Кто-то сильно надавил ему на спину, и его вырвало морской водой. Кашляя и трясясь, Северино пришел в себя, дико оглядываясь вокруг. Зрение сфокусировалось не сразу, в первый момент он увидел лишь черно-белые тени, танцующие перед ним дикий танец. Лишь через несколько секунд он увидел двоих мужчин, с интересом смотрящих на него в ответ.
— Where am I? — начал он на привычном за три года английском, но вдруг осознал, что перед ним испанцы.
И они говорили с ним на испанском — вот почему их слова казались такими мучительно-знакомыми! Смысл того, о чем говорили сеньоры почти минуту назад, медленно доходил до измученной головы Северино. Он на корабле. Кто-то подобрал его, кто-то спас его, дьявол!
— Чудненько, он еще говорить по-человечески не умеет, — сказал один из мужчин. На его голове, словно птичье гнездо, громоздилась внушительная соломенная шевелюра. — Я тебе говорил, он какой-то индеец или кто он там вообще. С таким лицом и не разберешь, что это за калач такой.
— Я испанец, — хриплым шепотом и очень медленно выдал Северино. Его слова были словами иностранца, с сильным акцентом.

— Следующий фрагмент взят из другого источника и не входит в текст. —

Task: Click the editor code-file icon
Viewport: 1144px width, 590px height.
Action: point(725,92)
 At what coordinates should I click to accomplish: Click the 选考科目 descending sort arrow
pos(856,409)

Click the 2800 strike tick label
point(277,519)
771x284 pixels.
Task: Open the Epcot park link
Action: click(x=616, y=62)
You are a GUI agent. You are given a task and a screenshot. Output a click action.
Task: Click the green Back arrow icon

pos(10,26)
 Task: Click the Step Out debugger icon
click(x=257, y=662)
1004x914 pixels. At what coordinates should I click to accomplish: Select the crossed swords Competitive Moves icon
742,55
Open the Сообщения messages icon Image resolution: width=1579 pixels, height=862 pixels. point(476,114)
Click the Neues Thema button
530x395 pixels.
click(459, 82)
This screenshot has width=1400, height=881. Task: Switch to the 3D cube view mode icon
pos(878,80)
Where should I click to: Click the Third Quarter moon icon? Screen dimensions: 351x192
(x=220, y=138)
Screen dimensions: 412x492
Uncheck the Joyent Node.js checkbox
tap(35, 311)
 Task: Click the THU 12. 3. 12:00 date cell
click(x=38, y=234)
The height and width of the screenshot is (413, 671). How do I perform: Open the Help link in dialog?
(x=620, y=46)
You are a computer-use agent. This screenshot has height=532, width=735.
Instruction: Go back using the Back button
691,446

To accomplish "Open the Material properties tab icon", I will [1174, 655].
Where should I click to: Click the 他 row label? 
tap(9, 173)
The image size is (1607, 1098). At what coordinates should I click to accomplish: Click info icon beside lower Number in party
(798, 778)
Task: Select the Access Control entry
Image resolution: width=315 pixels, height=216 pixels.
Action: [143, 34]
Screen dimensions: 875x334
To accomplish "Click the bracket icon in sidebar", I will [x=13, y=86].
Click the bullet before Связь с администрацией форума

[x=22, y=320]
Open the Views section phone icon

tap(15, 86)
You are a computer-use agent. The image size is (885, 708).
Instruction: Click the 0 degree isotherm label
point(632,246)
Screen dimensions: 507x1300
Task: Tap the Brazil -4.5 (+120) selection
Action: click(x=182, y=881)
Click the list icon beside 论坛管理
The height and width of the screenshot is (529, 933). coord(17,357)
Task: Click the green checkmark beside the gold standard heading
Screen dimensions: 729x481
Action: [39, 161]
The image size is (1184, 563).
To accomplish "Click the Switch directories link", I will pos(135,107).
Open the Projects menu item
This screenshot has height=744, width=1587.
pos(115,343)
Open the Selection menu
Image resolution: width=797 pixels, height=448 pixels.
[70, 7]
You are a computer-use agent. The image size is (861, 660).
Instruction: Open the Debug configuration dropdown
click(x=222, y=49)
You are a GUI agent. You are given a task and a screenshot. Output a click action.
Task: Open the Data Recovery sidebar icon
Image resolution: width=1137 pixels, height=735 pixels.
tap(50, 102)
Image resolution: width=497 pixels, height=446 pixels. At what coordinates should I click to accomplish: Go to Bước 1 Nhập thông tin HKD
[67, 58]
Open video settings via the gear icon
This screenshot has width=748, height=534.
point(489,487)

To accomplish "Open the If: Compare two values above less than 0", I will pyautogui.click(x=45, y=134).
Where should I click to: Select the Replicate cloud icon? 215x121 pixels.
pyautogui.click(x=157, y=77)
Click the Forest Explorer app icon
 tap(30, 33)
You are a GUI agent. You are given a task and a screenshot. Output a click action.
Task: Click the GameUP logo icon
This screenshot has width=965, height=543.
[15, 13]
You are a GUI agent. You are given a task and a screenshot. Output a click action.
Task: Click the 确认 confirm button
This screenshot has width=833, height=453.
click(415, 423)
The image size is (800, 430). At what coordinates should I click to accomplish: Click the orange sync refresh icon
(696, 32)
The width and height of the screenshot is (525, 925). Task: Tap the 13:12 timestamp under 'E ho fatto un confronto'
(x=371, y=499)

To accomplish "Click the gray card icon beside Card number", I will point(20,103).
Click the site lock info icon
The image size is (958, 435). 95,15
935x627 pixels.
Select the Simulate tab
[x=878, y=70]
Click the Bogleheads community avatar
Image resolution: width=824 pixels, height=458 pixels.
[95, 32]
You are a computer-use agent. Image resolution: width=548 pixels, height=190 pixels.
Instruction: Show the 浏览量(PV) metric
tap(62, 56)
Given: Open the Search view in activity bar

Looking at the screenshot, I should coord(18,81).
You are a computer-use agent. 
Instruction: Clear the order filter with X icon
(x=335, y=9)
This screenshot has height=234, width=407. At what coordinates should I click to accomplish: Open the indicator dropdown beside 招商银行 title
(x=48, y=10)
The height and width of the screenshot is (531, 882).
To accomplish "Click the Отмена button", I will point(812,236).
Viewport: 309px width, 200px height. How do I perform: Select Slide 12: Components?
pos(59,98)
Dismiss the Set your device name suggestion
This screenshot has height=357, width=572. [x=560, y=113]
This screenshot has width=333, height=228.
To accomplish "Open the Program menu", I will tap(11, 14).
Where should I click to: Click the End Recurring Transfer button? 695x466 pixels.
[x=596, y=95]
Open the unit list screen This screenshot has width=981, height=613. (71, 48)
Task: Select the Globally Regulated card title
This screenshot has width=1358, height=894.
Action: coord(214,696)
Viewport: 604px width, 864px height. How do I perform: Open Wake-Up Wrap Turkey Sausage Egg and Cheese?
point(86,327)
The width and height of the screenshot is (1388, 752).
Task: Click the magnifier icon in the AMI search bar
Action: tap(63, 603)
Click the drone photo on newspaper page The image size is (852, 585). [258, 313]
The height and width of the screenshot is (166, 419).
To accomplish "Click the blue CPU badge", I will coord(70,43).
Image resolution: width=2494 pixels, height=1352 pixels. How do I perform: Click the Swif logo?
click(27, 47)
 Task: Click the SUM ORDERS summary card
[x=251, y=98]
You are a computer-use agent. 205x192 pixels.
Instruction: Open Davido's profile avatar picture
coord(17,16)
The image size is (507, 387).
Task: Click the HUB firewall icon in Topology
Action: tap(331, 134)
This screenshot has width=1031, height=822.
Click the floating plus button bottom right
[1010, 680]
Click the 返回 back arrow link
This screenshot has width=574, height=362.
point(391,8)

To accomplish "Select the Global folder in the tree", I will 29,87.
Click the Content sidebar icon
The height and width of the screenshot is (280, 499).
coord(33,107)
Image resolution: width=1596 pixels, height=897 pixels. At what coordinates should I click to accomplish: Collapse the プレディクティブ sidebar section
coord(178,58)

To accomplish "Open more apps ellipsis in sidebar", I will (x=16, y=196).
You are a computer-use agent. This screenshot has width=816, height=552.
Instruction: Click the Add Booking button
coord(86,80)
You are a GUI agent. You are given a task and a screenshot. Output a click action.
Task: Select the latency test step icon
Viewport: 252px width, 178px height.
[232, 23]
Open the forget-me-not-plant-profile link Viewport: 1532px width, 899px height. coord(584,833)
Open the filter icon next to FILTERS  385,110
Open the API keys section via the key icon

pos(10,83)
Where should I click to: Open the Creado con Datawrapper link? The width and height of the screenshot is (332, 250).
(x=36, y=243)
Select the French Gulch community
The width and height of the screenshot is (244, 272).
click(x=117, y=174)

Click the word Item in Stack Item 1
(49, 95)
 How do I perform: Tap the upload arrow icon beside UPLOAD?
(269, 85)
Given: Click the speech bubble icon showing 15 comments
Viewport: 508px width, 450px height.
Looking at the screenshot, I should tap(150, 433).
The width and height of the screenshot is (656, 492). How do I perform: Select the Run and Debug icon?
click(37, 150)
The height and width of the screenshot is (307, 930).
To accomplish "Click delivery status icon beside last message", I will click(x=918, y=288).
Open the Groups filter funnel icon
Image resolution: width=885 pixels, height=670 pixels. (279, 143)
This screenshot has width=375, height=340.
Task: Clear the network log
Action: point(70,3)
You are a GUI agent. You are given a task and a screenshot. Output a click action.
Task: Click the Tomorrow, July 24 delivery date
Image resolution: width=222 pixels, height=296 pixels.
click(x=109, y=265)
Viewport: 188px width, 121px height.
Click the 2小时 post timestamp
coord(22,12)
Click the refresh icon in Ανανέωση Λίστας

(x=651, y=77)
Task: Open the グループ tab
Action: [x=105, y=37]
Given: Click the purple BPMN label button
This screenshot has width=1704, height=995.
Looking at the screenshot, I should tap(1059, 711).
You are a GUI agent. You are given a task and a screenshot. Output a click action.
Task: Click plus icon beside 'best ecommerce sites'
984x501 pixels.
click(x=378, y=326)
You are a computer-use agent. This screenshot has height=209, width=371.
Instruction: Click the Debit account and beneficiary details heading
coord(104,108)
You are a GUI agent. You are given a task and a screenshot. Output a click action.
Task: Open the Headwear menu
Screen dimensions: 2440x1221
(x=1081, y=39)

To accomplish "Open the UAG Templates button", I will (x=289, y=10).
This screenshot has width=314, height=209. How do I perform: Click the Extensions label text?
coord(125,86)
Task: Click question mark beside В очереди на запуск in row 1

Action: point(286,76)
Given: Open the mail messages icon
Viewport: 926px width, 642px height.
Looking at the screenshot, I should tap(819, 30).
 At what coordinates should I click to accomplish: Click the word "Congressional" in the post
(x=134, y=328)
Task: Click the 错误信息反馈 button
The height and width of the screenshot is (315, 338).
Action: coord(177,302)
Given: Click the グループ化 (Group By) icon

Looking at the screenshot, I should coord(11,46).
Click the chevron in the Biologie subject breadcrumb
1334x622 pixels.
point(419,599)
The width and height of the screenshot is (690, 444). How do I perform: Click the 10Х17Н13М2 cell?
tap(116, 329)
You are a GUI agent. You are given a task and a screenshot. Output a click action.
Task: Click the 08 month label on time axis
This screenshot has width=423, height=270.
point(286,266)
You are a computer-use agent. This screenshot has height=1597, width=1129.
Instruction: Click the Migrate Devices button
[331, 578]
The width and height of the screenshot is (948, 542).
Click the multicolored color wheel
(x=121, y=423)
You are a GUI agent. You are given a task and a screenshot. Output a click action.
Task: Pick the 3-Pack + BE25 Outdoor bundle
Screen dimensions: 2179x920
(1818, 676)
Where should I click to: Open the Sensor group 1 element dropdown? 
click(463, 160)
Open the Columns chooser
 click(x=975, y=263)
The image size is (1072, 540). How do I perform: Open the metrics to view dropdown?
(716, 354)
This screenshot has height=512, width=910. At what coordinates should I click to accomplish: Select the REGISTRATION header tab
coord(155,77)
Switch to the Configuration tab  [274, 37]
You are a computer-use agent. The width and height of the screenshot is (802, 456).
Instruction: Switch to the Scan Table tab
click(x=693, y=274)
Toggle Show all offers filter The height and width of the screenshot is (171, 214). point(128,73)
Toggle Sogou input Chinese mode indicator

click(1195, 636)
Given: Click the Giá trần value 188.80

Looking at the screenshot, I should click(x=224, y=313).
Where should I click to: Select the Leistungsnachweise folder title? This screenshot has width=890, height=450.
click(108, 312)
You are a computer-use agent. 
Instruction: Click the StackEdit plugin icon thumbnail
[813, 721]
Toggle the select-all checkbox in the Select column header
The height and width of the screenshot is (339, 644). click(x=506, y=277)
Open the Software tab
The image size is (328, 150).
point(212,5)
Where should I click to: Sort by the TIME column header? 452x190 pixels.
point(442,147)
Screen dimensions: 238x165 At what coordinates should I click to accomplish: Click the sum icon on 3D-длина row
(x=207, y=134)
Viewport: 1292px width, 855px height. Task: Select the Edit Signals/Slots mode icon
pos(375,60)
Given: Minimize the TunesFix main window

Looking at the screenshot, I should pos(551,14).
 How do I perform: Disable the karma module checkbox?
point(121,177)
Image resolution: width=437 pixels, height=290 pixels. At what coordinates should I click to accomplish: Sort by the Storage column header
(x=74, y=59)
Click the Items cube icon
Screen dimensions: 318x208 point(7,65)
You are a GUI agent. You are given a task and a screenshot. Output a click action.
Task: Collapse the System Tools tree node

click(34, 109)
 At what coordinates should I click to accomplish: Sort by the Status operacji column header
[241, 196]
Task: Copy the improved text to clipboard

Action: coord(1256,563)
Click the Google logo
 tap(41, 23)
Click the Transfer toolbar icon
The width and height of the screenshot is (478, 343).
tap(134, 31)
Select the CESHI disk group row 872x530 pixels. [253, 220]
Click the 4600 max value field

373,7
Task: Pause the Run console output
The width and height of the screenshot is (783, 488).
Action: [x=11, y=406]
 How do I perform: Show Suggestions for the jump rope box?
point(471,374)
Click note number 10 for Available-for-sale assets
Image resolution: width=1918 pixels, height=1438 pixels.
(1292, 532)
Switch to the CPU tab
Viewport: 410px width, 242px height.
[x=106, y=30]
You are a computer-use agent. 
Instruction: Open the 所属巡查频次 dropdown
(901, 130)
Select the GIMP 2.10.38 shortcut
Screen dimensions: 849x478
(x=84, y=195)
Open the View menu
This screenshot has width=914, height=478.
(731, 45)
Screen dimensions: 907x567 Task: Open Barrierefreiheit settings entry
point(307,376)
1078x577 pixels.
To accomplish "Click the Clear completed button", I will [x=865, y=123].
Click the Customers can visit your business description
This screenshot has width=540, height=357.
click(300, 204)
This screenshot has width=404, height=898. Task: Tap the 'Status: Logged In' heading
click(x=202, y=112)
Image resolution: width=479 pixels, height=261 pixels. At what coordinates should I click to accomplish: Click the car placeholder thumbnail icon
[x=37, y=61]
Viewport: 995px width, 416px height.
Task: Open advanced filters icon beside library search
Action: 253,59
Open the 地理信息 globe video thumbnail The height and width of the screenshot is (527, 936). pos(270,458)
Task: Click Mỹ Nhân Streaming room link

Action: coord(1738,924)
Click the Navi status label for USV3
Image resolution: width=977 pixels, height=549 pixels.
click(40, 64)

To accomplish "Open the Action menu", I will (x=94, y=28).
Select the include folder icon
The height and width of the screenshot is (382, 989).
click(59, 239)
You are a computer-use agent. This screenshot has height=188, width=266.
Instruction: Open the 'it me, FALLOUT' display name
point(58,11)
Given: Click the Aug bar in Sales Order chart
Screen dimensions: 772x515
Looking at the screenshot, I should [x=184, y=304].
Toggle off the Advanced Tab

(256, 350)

Второй мужчина — сухопарый и с лысеющей головой, носящий пышные усы, но с гладко выбритым подбородком — почти насильно влил в глотку Северино кружку воды. Тот тут же подхватил ее и жадно выпил все до капли, едва успевая дышать. Усатый сказал:
— Вам очень повезло, сеньор, что мы подобрали вас. Мы думали, вы мертвы. Какого черта вы вообще делали в шлюпке без весел, и где ваш корабль? И что случилось с вашим лицом?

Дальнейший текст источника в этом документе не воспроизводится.